After configuring everything, execute python wenda.py to access the URL and use it.

The following are the test results when using the RWKV model:

When writing a paper, it supports automatic completion of sub-goals with question and answer:

Results for another topic:

Test results using ChatGLM-6B-int4:

It seems that ChatGLM-6B performs better, and there doesn't seem to be much difference in speed.

As for the llama series, the test results are very poor, so it is better not to use them.

4. Conclusion#

The overall experience of using wenda is good. I have tried models including ChatGLM, RWKV, LLaMa, gpt4all, and LLaVa. These models have slightly worse performance than ChatGPT in direct use, but the test results using wenda surprised me and achieved a significant improvement. Among them, ChatGLM-6B performs the best, and using the OpenAI API can achieve even better results.

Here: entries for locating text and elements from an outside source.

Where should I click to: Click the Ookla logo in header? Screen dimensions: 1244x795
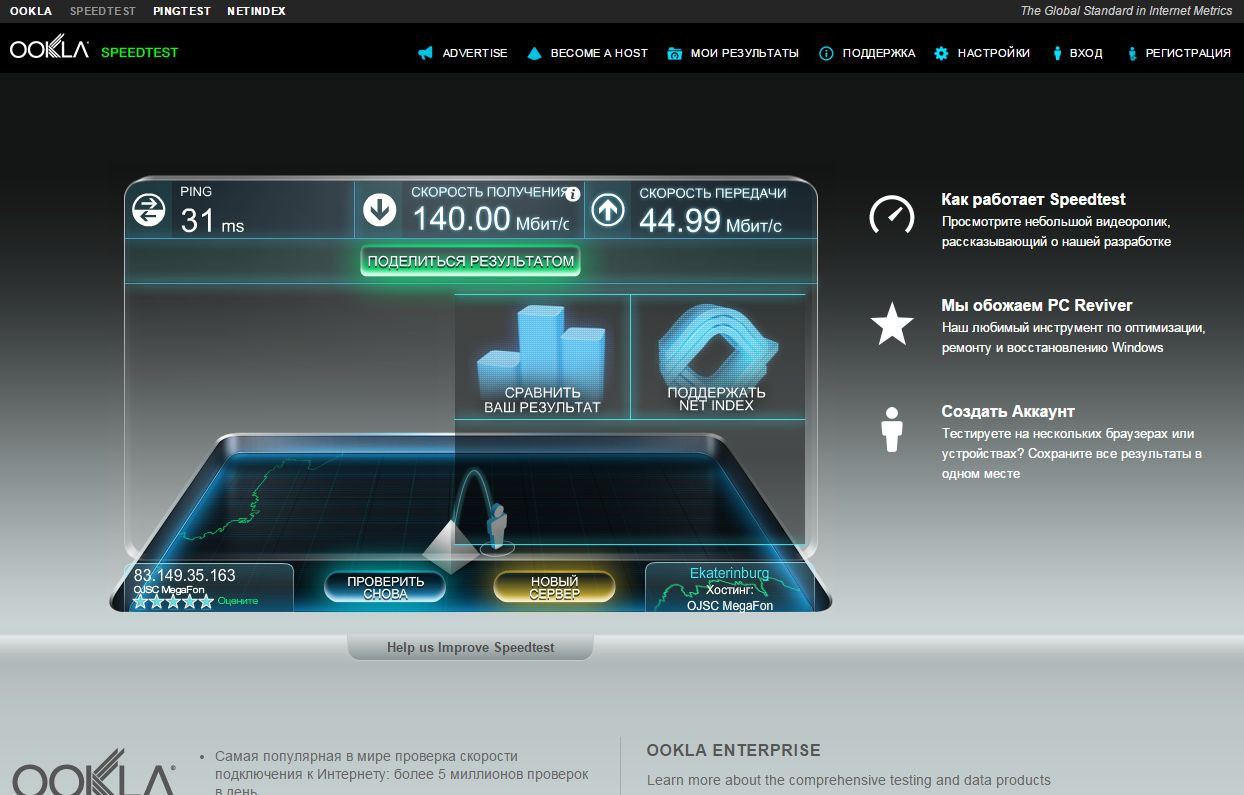[x=50, y=52]
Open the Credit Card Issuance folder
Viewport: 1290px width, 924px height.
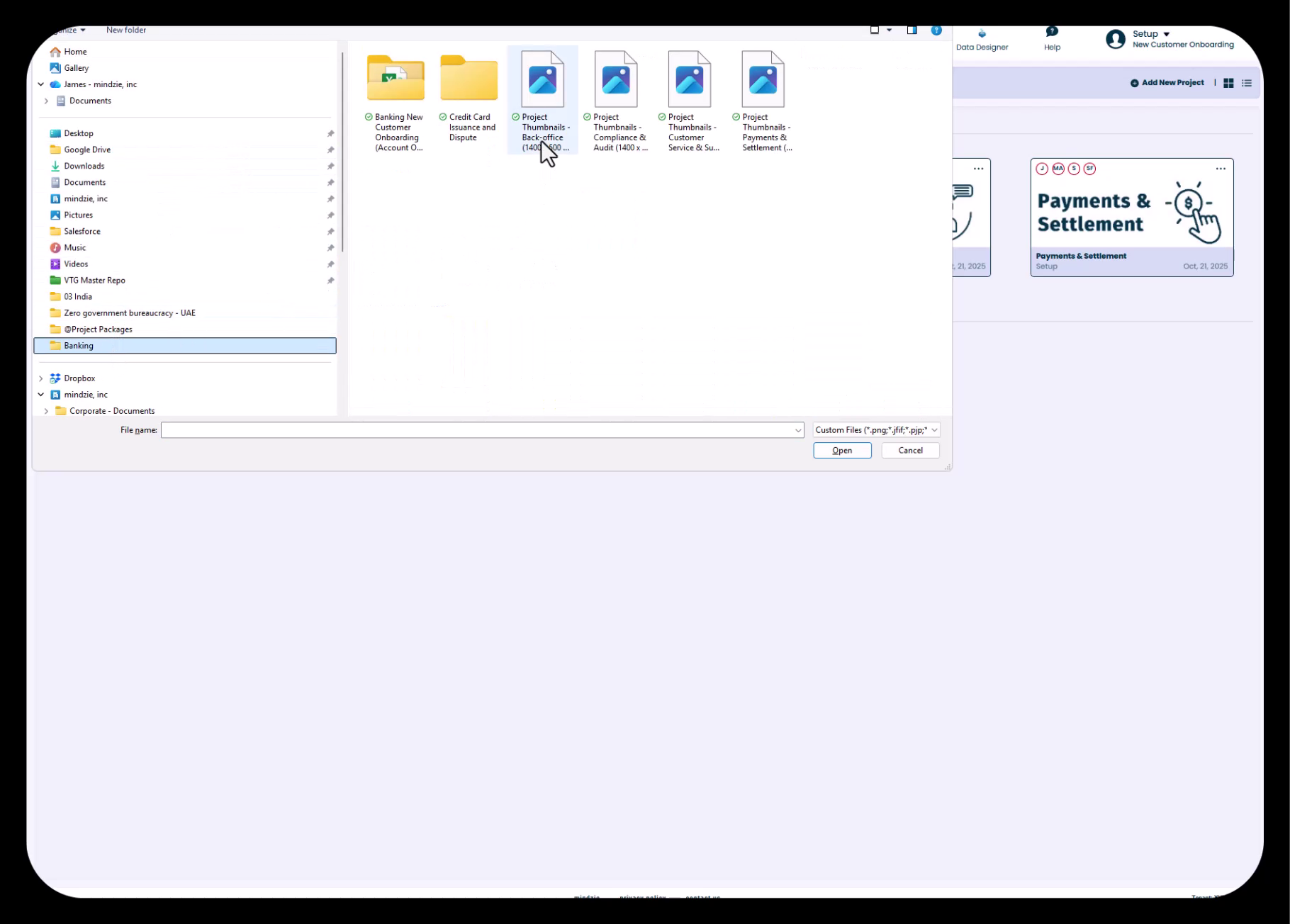click(469, 97)
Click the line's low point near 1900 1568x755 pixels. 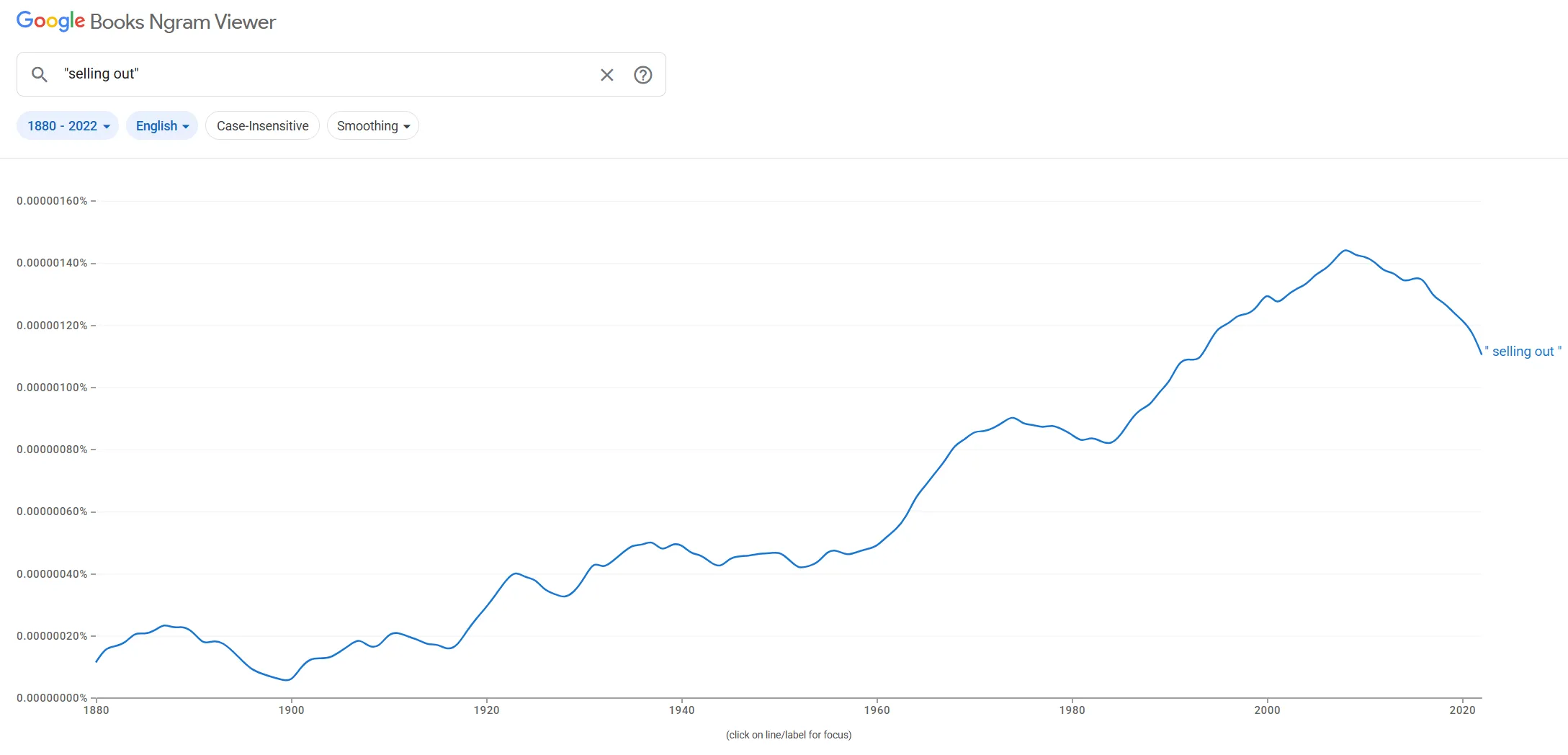[x=287, y=679]
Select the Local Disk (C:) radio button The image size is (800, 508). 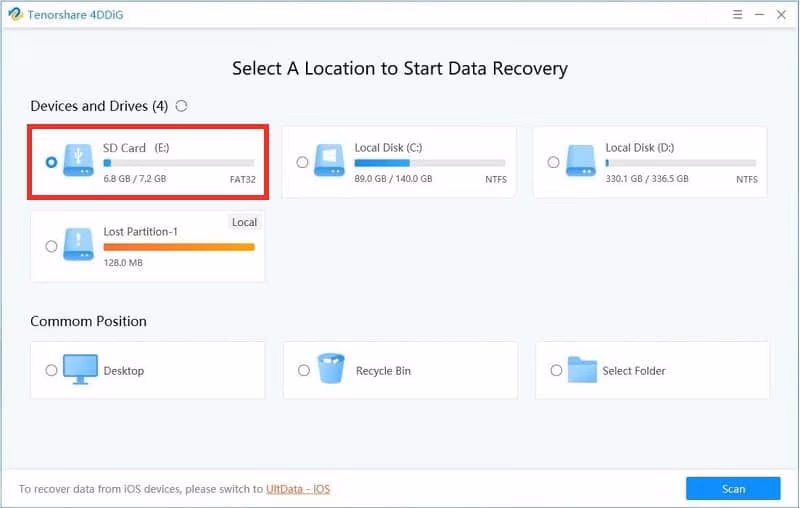302,162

However, even with the knowledge base function, it is still difficult to guarantee accuracy in generation. This is also the case with ChatGPT, where nonsense can be generated. Therefore, careful discernment of content validity is still required when using it.

Overall, when using wenda, different models can provide a natural and smooth conversational experience. It is a great project for those who want to deploy locally.